MAHALO TRIAL

Monthly injections of the biologic agent lampalizumab (Roche) can significantly reduce the rate of progression of geographic atrophy (GA), according to the results of the MAHALO phase II trial, which Frank Holz MD presented at the 13th EURETINA Congress in Hamburg. “The results of MAHALO phase II study with a complement inhibitor are promising. It is the first study to demonstrate a positive treatment effect in geographic atrophy due to age-related macular degeneration, said Dr Holz, University of Bonn, Germany.

In the multicentre study, 123 patients with GA were randomised to receive injections of 10.0mg of lampalizumab or sham injections in one eye, either monthly or every other month. At 18 months’ follow-up, the mean amount by which the area of GA had increased from baseline values was 20.4 per cent lower in eyes receiving the monthly lampalizumab regimen compared to eyes in the sham injection groups. All of the patients in the study had bilateral GA secondary to AMD and were free of choroidal neovascularisation at baseline.

None of the study eyes had undergone previous intravitreal injections, had a history of retinal surgery or other retinal therapeutic procedures. The treatment groups were well-matched in terms of demographics and disease severity. The mean total area of atrophy in study eyes was roughly 3.4 disc areas or approximately 8.6mm2. In no cases was the total area of atrophy greater than five disc areas or less than one disc area. In addition, hyperautofluorescence was present adjacent to the GA at baseline in all eyes.

Effect evident from six months

The researchers tracked the changes in the atrophic area throughout follow-up using fundus autofluorescence imaging with a confocal SLO system. Their findings showed that the reduction in growth rate among the monthly lampalizumab group was evident from six months' follow-up until the end of the trial. However, the atrophic lesion growth rate in the group receiving lampalizumab every two months was virtually identical to that of the sham injection groups throughout the same follow-up period, Dr Holz pointed out.

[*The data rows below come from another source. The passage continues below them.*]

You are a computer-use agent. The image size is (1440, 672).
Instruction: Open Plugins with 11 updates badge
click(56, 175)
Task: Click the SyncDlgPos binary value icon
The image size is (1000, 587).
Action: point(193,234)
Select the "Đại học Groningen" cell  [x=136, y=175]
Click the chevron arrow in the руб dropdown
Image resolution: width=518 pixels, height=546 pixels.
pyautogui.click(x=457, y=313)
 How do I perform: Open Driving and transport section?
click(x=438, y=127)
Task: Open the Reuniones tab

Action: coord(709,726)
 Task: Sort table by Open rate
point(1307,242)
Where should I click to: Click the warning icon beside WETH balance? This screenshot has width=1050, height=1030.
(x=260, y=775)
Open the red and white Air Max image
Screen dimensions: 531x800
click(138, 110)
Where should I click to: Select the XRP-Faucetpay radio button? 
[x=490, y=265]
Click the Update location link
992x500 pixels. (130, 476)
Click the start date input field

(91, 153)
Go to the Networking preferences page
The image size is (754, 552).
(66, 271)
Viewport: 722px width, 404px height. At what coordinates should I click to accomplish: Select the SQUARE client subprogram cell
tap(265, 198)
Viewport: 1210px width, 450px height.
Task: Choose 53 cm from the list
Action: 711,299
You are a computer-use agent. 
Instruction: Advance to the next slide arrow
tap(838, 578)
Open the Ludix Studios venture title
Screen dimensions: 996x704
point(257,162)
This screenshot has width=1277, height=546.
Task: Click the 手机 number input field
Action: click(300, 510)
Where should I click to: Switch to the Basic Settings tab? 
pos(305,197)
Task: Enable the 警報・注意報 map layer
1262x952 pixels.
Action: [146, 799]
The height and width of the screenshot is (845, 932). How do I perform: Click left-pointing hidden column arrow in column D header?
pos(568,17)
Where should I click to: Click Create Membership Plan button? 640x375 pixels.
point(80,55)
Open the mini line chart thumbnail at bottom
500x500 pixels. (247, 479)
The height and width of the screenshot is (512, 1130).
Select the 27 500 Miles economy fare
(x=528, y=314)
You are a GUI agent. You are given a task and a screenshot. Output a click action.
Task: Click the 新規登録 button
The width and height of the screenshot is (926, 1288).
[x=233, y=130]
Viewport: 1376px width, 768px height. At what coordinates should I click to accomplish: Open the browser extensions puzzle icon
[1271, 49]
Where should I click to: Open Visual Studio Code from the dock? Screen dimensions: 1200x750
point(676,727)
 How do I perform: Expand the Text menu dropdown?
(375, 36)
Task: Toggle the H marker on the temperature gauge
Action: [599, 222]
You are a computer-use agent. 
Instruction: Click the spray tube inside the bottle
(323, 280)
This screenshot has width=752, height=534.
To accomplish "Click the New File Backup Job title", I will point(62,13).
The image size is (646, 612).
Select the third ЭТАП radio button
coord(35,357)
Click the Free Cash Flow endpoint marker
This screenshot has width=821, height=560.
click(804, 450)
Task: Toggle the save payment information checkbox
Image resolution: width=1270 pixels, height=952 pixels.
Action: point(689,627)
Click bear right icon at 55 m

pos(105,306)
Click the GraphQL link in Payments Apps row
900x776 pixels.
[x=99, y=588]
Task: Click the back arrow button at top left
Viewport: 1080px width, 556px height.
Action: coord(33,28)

In terms of visual acuity, there was no significant difference between the groups at any point of follow-up, indicating that the treatment did not have any deleterious effect on retinal function, he noted. The lampalizumab injections were well tolerated, overall, Dr Holz said. The most common of ocular adverse effects were eye pain and conjunctival haemorrhage, which were associated with the injection procedure and occurred with a frequency similar to that in eyes undergoing anti- VEGF injections. There were no serious adverse ocular events that could be related to the biologic agent and there were no serious systemic side effects and there were no deaths.

Some 30 patients dropped out of the study for various reasons. Treatment was discontinued in six eyes due to choroidal neovascularisation, which makes measurements of the atrophy very difficult. The most common cause for discontinuation was the decision of the patient or physician or because of a patient’s condition requiring another treatment.

Results varied between subgroups

One potentially very useful finding of the study was that there were certain subgroups of patients who did markedly better than others. In particular, the MAHALO study researchers found that among patients with certain exploratory biomarkers, the amount of GA progression among those receiving monthly injections of lampalizumab rate was 44 per cent lower than it was among those receiving sham injections.

In addition, among patients who were positive for the exploratory biomarkers and who presented with a visual acuity from 20/50 to 20/100, the growth of the GA was reduced by 54 per cent (p<0.005) among those receiving monthly lampalizumab. Dr Holz noted that 57 per cent of patients were positive for the exploratory biomarkers.

Damping down the alternative complement pathway

Lampalizumab is an antigen-binding fragment (Fab) of a humanised, monoclonal antibody that is active against complement factor D, a rate-limiting enzyme involved in the activation of the alternative complement pathway. The aim of treatment with the agent is to inhibit the alternative complement pathway.

Research has implicated hyperactivity of the complement pathway in the pathogenesis of AMD and geographic atrophy, Dr Holz explained. Moreover, many studies have shown that there are polymorphisms in the genes for proteins involved in the complement pathway that are strongly associated with the risk of AMD.

“What we have learned from various studies including the FAM and the AREDS study is that atrophy will continue to grow once it gets started. And so, although we don’t expect improvement of vision, it makes sense to try and slow down the growth of the atrophy. And if the phase II results are reproduced in the phase III trial and we find that we can preserve the foveal function over several years, that will be of high clinical relevance to patients,” he added.